■ What to produce
Transcribe the data in full; each line must match exactly.

■ Available records

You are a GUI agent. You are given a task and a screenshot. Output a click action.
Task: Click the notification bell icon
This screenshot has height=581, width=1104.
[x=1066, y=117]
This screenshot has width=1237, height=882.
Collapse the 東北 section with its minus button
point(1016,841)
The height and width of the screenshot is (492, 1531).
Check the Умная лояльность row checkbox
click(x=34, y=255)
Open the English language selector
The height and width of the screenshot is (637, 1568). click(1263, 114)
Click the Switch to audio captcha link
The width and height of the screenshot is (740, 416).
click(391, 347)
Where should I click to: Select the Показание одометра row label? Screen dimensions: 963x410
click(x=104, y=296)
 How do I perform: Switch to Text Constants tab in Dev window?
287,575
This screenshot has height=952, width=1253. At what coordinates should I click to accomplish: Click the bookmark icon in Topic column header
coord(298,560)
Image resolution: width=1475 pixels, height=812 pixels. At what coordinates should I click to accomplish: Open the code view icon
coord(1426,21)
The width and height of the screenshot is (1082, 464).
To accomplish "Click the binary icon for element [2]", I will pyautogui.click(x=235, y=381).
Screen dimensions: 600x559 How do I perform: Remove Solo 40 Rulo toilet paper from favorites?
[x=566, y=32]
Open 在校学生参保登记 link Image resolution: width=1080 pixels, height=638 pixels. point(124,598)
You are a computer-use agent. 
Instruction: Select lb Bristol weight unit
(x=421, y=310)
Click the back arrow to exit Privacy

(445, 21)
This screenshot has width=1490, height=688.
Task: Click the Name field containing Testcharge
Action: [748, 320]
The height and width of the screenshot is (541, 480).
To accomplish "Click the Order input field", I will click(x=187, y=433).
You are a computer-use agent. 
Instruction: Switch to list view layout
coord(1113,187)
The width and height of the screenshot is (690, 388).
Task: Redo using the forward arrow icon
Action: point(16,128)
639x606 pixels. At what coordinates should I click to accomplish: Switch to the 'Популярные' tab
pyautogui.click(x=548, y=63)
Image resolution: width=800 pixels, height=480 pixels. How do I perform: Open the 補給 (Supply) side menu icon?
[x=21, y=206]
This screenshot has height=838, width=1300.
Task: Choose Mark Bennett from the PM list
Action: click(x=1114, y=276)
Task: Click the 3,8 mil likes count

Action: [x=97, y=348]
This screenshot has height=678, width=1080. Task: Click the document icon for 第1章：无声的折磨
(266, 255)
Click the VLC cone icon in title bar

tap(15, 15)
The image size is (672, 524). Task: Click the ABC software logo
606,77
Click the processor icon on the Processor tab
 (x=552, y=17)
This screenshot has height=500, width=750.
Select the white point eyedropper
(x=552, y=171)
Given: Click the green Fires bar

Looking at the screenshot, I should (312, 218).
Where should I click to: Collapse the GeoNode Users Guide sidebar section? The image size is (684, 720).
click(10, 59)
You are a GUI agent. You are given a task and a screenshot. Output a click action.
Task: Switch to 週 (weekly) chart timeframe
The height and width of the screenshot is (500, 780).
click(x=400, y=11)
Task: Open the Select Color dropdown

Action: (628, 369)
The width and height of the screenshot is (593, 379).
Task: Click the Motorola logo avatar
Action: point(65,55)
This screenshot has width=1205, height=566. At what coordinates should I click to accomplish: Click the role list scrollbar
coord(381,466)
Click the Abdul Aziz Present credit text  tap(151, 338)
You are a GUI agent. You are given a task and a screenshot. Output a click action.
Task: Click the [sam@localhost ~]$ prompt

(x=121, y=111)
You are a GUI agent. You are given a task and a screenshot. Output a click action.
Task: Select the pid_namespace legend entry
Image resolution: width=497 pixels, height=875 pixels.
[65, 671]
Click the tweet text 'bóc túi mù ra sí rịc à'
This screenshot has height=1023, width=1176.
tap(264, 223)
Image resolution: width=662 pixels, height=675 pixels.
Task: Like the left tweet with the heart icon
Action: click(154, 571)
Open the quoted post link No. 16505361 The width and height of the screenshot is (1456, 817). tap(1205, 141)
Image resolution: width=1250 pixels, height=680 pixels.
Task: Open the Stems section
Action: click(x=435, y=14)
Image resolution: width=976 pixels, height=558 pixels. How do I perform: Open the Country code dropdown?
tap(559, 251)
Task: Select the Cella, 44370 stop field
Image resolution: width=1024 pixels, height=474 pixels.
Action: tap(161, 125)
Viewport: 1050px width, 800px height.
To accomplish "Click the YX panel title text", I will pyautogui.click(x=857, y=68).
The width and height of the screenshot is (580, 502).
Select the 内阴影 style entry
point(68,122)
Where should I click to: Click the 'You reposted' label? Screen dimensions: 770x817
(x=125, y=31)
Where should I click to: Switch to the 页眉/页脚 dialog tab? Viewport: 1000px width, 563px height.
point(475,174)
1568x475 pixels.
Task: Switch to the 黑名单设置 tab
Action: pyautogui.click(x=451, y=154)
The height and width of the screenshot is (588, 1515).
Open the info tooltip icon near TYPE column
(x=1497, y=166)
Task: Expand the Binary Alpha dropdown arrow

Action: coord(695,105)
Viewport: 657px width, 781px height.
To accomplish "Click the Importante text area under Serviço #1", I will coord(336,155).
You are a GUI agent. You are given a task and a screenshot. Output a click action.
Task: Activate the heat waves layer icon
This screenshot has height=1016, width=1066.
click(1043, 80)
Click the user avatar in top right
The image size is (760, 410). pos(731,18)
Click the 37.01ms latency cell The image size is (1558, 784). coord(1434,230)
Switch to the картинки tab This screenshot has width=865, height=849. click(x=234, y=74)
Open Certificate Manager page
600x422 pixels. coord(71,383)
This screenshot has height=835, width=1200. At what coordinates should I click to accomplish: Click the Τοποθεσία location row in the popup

■ Solution for this problem
You are a GUI agent. You are given a task and a screenshot. Output a click action.
Task: Click the notification bell icon
This screenshot has height=581, width=1104.
[x=1066, y=117]
This screenshot has width=1237, height=882.
Collapse the 東北 section with its minus button
point(1016,841)
The height and width of the screenshot is (492, 1531).
Check the Умная лояльность row checkbox
click(x=34, y=255)
Open the English language selector
The height and width of the screenshot is (637, 1568). click(1263, 114)
Click the Switch to audio captcha link
The width and height of the screenshot is (740, 416).
click(391, 347)
Where should I click to: Select the Показание одометра row label? Screen dimensions: 963x410
click(x=104, y=296)
 How do I perform: Switch to Text Constants tab in Dev window?
287,575
This screenshot has height=952, width=1253. At what coordinates should I click to accomplish: Click the bookmark icon in Topic column header
coord(298,560)
Image resolution: width=1475 pixels, height=812 pixels. At what coordinates should I click to accomplish: Open the code view icon
coord(1426,21)
The width and height of the screenshot is (1082, 464).
To accomplish "Click the binary icon for element [2]", I will pyautogui.click(x=235, y=381).
Screen dimensions: 600x559 How do I perform: Remove Solo 40 Rulo toilet paper from favorites?
[x=566, y=32]
Open 在校学生参保登记 link Image resolution: width=1080 pixels, height=638 pixels. point(124,598)
You are a computer-use agent. 
Instruction: Select lb Bristol weight unit
(x=421, y=310)
Click the back arrow to exit Privacy

(445, 21)
This screenshot has width=1490, height=688.
Task: Click the Name field containing Testcharge
Action: [748, 320]
The height and width of the screenshot is (541, 480).
To accomplish "Click the Order input field", I will click(x=187, y=433).
You are a computer-use agent. 
Instruction: Switch to list view layout
coord(1113,187)
The width and height of the screenshot is (690, 388).
Task: Redo using the forward arrow icon
Action: point(16,128)
639x606 pixels. At what coordinates should I click to accomplish: Switch to the 'Популярные' tab
pyautogui.click(x=548, y=63)
Image resolution: width=800 pixels, height=480 pixels. How do I perform: Open the 補給 (Supply) side menu icon?
[x=21, y=206]
This screenshot has height=838, width=1300.
Task: Choose Mark Bennett from the PM list
Action: click(x=1114, y=276)
Task: Click the 3,8 mil likes count

Action: [x=97, y=348]
This screenshot has height=678, width=1080. Task: Click the document icon for 第1章：无声的折磨
(266, 255)
Click the VLC cone icon in title bar

tap(15, 15)
The image size is (672, 524). Task: Click the ABC software logo
606,77
Click the processor icon on the Processor tab
 (x=552, y=17)
This screenshot has height=500, width=750.
Select the white point eyedropper
(x=552, y=171)
Given: Click the green Fires bar

Looking at the screenshot, I should (312, 218).
Where should I click to: Collapse the GeoNode Users Guide sidebar section? The image size is (684, 720).
click(10, 59)
You are a GUI agent. You are given a task and a screenshot. Output a click action.
Task: Switch to 週 (weekly) chart timeframe
The height and width of the screenshot is (500, 780).
click(x=400, y=11)
Task: Open the Select Color dropdown

Action: (628, 369)
The width and height of the screenshot is (593, 379).
Task: Click the Motorola logo avatar
Action: point(65,55)
This screenshot has width=1205, height=566. At what coordinates should I click to accomplish: Click the role list scrollbar
coord(381,466)
Click the Abdul Aziz Present credit text  tap(151, 338)
You are a GUI agent. You are given a task and a screenshot. Output a click action.
Task: Click the [sam@localhost ~]$ prompt

(x=121, y=111)
You are a GUI agent. You are given a task and a screenshot. Output a click action.
Task: Select the pid_namespace legend entry
Image resolution: width=497 pixels, height=875 pixels.
[65, 671]
Click the tweet text 'bóc túi mù ra sí rịc à'
This screenshot has height=1023, width=1176.
tap(264, 223)
Image resolution: width=662 pixels, height=675 pixels.
Task: Like the left tweet with the heart icon
Action: click(154, 571)
Open the quoted post link No. 16505361 The width and height of the screenshot is (1456, 817). tap(1205, 141)
Image resolution: width=1250 pixels, height=680 pixels.
Task: Open the Stems section
Action: click(x=435, y=14)
Image resolution: width=976 pixels, height=558 pixels. How do I perform: Open the Country code dropdown?
tap(559, 251)
Task: Select the Cella, 44370 stop field
Image resolution: width=1024 pixels, height=474 pixels.
Action: tap(161, 125)
Viewport: 1050px width, 800px height.
To accomplish "Click the YX panel title text", I will pyautogui.click(x=857, y=68).
The width and height of the screenshot is (580, 502).
Select the 内阴影 style entry
point(68,122)
Where should I click to: Click the 'You reposted' label? Screen dimensions: 770x817
(x=125, y=31)
Where should I click to: Switch to the 页眉/页脚 dialog tab? Viewport: 1000px width, 563px height.
point(475,174)
1568x475 pixels.
Task: Switch to the 黑名单设置 tab
Action: pyautogui.click(x=451, y=154)
The height and width of the screenshot is (588, 1515).
Open the info tooltip icon near TYPE column
(x=1497, y=166)
Task: Expand the Binary Alpha dropdown arrow

Action: coord(695,105)
Viewport: 657px width, 781px height.
To accomplish "Click the Importante text area under Serviço #1", I will coord(336,155).
You are a GUI agent. You are given a task and a screenshot. Output a click action.
Task: Activate the heat waves layer icon
This screenshot has height=1016, width=1066.
click(1043, 80)
Click the user avatar in top right
The image size is (760, 410). pos(731,18)
Click the 37.01ms latency cell The image size is (1558, 784). coord(1434,230)
Switch to the картинки tab This screenshot has width=865, height=849. click(x=234, y=74)
Open Certificate Manager page
600x422 pixels. coord(71,383)
This screenshot has height=835, width=1200. At what coordinates should I click to accomplish: Click the Τοποθεσία location row in the popup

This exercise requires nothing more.